Tri-Modal Bone Cancer Intelligence: Late-Fusion and Cross-Modal Attention over Radiographs, WSIs, and Omics
DOI:
https://doi.org/10.30683/1929-2279.2026.15.05Keywords:
Bone tumors, Multiple-instance learning, Maximum Mean Discrepancy, Temperature scaling, Histopathologic appearancesAbstract
Bone cancers have diverse radiologic and histopathologic characteristics, and visual ambiguity frequently constrains single-modality AI. To create a tri-modal system that learns from (i) radiographs in the Bone Cancer Detection (Kaggle) dataset, (ii) whole-slide images (WSIs) with weak labels through multiple-instance learning (MIL), and (iii) RNA-seq±mutation profiles (TARGET-OS) represented by a compact variational/Multi Layer Perceptron (MLP) bottleneck. To align modality latents with Maximum Mean Discrepancy (MMD) and Information Noise-Contrastive Estimation (InfoNCE) contrast, and then to employ reliability-aware late-fusion with optional cross-modal co-attention to combine them. Temperature scaling adjusts the chances. The fused model gets Accuracy of 0.926±0.016, Macro-averaged F1 score of 0.914±0.018, Area Under the Receiver Operating Characteristic Curve (AUROC)of 0.965±0.010, Area Under the Precision–Recall Curve (AUPRC)of 0.958±0.011, Brier score of 0.067±0.008, and Expected Calibration Error (ECE)of 0.018±0.006 on tests that were held out. Single streams do worse (Radiograph AUROC 0.940; WSI-MIL 0.918; Omics 0.902), while two-stream combinations close much of the gap.

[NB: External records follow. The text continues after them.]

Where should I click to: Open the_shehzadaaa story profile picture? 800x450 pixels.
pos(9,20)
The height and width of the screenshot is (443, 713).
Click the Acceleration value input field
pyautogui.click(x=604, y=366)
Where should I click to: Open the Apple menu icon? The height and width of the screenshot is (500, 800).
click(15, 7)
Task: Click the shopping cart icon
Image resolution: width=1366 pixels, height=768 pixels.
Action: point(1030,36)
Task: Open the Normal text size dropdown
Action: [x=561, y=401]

Ablations show that alignment and co-attention are quite important (for example, taking out MMD lowers AUROC by 0.012 and raises ECE by 0.006). Robustness experiments demonstrate elegant decline in the presence of X-ray blur/jitter, stain jitter, and omics batch shifts; the external-site AUROC remains robust at 0.958 (fused). An adjusted operating point θ* gives Coverage 94.1%, Sensitivity 0.936, Specificity 0.903, Positive Predictive Value (PPV) 0.907, Negative Predictive Value (NPV) 0.933, and the best utility when costs are high for false negatives. This study shows that combining morphologic and molecular signals with an awareness of uncertainty leads to accurate, well-calibrated, and more generalizable predictions of bone cancer. This is true even when only radiographs are available.